Monday, July 02, 2007

Paco Ignacio Taibo II's An Easy Thing

I read Paco Ignacio Tabio II’s An Easy Thing, and have put it on the side bar. I am becoming a big fan of his fiction. This particular book is the most conventional of the three I’ve read, a straightforward detective story with three separate threads (including one about whether Emiliano Zapata was still alive) plus one about his family.

His characters are compelling, and the most likable are always seamier—Hector Belascoarán Shayne himself wanders Mexico City at all hours, encountering an eclectic collection of people, constantly smoking cigarettes and drinking soda. Government officials—and the police in particular—are uniformly crooked. As always, the city itself is portrayed as a living, breathing thing, beautiful in its own way but also tragic. Belascoarán Shayne also periodically thinks about Mexican politics and society (in this case, reflecting the 1970s, when the book was originally published).

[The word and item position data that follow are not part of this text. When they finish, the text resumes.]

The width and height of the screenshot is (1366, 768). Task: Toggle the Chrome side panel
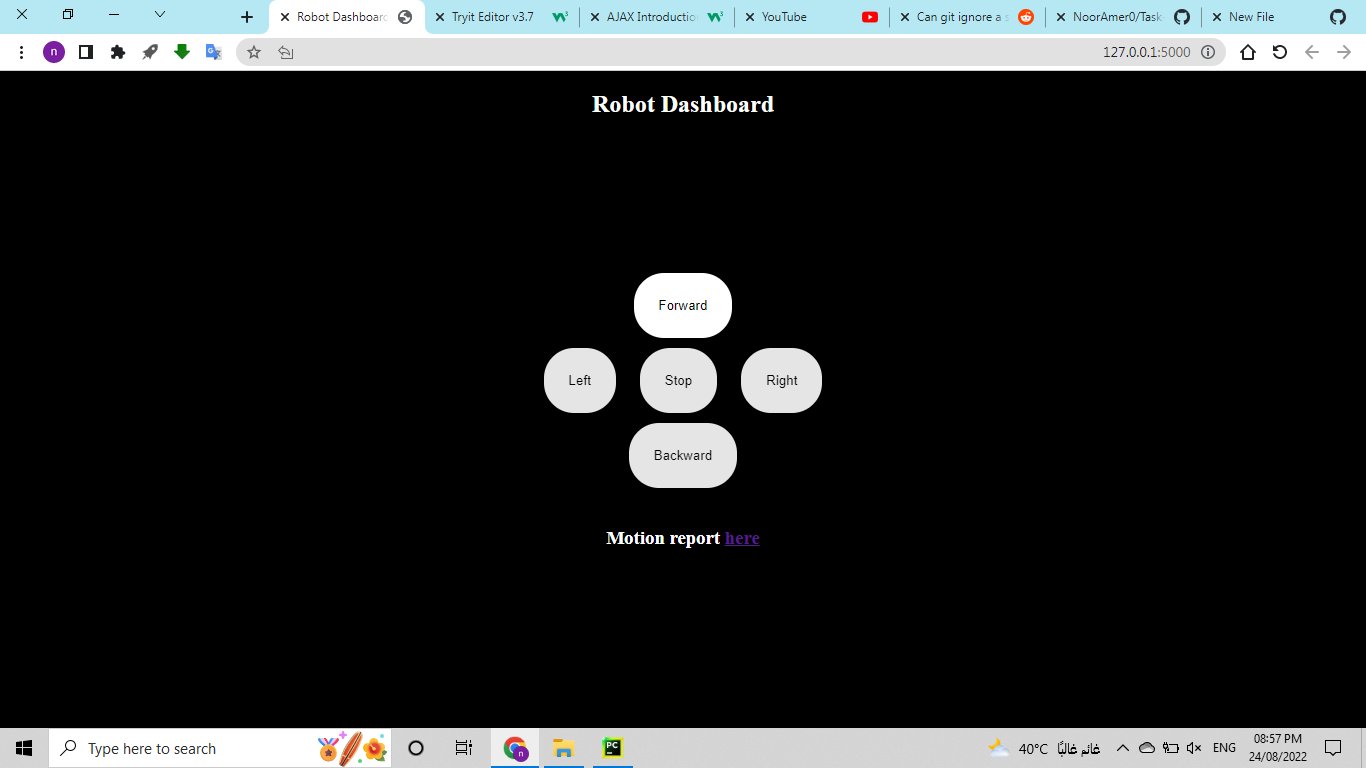pyautogui.click(x=86, y=51)
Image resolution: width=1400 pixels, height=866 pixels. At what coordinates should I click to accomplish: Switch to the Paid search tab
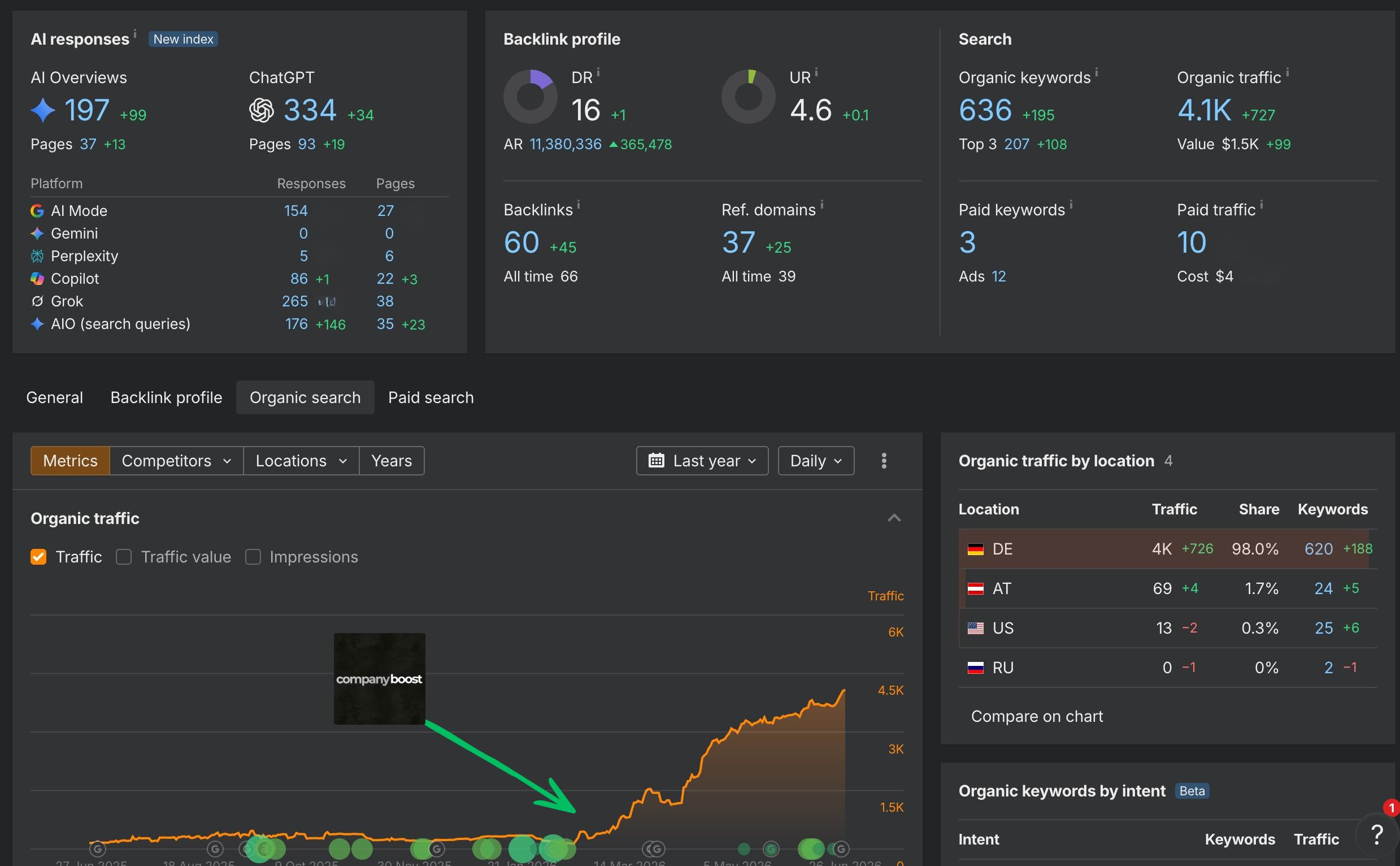click(431, 397)
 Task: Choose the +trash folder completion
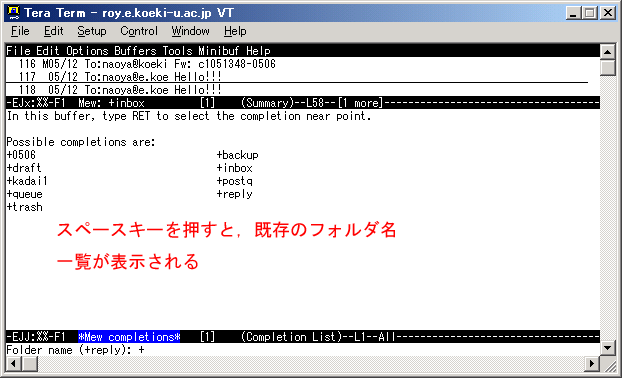pyautogui.click(x=25, y=207)
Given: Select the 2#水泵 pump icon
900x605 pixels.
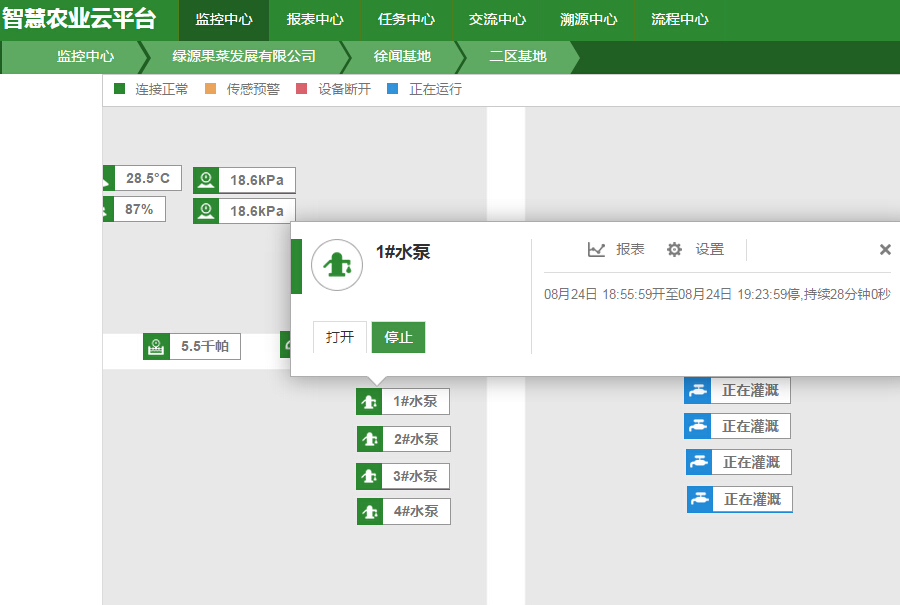Looking at the screenshot, I should (x=369, y=438).
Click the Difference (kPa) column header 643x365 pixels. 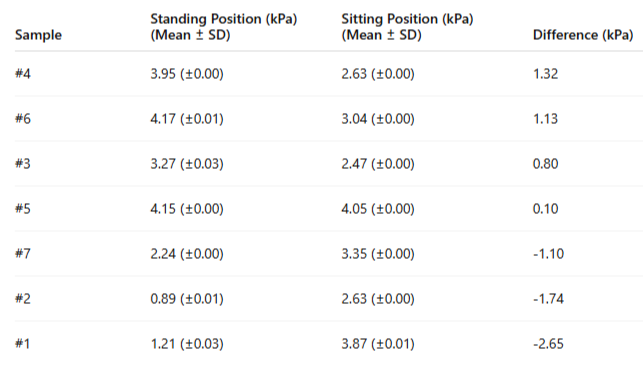[x=583, y=35]
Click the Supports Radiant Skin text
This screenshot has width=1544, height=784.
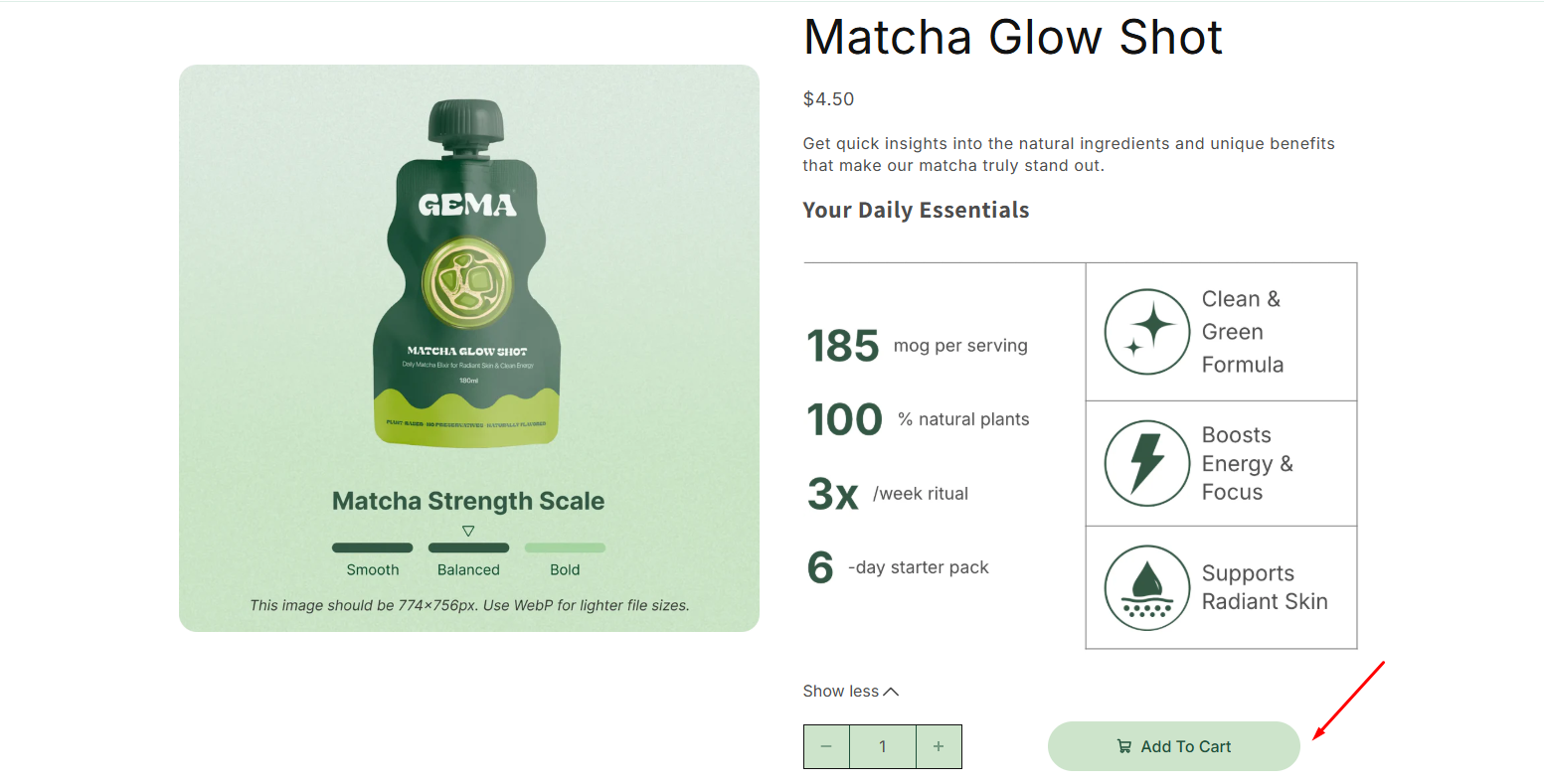click(x=1264, y=587)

It was part of what it meant to him to be Mexican, sharing in the general bitching over the rise in prices, the cost of tortillas, increases in bus fares, pulling his hair out over the TV news, cursing the police and government corruption. Cursing the whole sad state of affairs, the great national garbage dump that Mexico had become. For Hector it was a matter of solidarity, of brotherhood, the shared complaints, the shared disgust, the shared pride. Earning the right to call himself un mexicano, guarding himself against the curse of starlets like Marisa Ferrer. It kept him in touch with his people (pp. 18-19).

Like with a lot of detective fiction, the attitudes and atmosphere are as fun as the stories. Even if you don’t know anything about Mexico, it is a worthwhile read and even has a twist at the end.